2.6 Western blot：转染后48 h收集细胞加入裂解液抽提总蛋白，BCA法对蛋白进行定量。取40 μg蛋白进行SDS-PAGE，电泳结束后转膜、封闭；加入相应一抗4 ℃孵育过夜，二抗37 ℃孵育45 min，之后进行ECL底物显色反应，暗室曝光，胶片用Gel-Pro-Analyzer软件分析光密度值。

结 果

1 TRIM21 siRNA转染效果验证 在转染后24 h和48 h分别通过实时荧光定量PCR和Western blot检测HCT116细胞中的TRIM21在mRNA和蛋白水平上的表达，结果显示，与阴性对照组相比，TRIM21 siRNA转染组中TRIM21在mRNA水平和蛋白水平上的表达均显著下降，差异具有统计学意义(图1)。

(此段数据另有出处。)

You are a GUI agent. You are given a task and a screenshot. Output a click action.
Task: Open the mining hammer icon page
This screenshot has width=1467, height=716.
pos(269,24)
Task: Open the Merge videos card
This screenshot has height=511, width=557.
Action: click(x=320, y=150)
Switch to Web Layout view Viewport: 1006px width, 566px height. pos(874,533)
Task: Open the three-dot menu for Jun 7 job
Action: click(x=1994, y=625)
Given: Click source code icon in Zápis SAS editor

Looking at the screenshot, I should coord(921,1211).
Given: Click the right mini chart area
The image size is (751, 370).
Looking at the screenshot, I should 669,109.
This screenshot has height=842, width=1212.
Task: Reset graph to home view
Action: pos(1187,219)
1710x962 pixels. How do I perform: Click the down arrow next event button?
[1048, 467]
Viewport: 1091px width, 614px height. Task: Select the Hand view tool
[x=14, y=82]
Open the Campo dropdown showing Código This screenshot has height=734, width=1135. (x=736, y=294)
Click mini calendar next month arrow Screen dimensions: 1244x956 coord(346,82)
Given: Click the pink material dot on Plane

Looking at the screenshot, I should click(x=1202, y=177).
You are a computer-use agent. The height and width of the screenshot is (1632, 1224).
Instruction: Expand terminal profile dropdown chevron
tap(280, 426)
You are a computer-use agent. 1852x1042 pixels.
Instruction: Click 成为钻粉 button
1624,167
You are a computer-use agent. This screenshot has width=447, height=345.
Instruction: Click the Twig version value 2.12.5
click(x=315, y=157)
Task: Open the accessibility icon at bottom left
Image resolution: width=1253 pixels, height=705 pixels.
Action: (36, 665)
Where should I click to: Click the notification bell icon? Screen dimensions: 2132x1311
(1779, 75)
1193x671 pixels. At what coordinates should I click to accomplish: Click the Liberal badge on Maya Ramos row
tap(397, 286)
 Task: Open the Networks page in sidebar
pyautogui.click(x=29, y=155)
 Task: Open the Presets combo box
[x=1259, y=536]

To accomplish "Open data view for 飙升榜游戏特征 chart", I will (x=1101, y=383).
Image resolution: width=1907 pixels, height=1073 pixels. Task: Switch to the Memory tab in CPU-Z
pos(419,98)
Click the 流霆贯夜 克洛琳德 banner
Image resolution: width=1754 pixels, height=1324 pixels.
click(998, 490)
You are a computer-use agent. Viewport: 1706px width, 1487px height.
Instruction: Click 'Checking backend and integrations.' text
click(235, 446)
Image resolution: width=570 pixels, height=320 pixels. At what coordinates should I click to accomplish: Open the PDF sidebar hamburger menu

图1转染后细胞中的TRIM21表达(A：Real-time PCR检测TRIM21在mRNA水平上的相对表达量；B、C：Western blot检测TRIM21在蛋白水平上的相对表达量与阴性对照组比，**P<0.01)

2 TRIM21 siRNA转染后的细胞增殖 分别于转染24 h、48 h、72 h和96 h后采用MTT检测HCT116细胞的增殖情况，结果显示(图2)，24 h、48 h、72 h和96 h时TRIM21 siRNA转染组细胞活力均高于阴性对照组，差异具有统计学意义(P<0.05)。Real-time PCR检测细胞中增殖相关蛋白Cyclin D1表达，结果显示(图3)，与阴性对照组比，TRIM21 siRNA转染组Cyclin D1的相对表达量明显升高，差异具有统计学意义(P<0.01)。

3 TRIM21 siRNA转染后的细胞凋亡 细胞转染48 h后采用Annexin-V/PI法检测细胞凋亡情况，结果显示(图4)，TRIM21 siRNA转染组细胞凋亡比例为(6.27±0.05)%，显著低于阴性对照组的(7.76±0.12)%，差异具有统计学意义(P<0.01)，见表1。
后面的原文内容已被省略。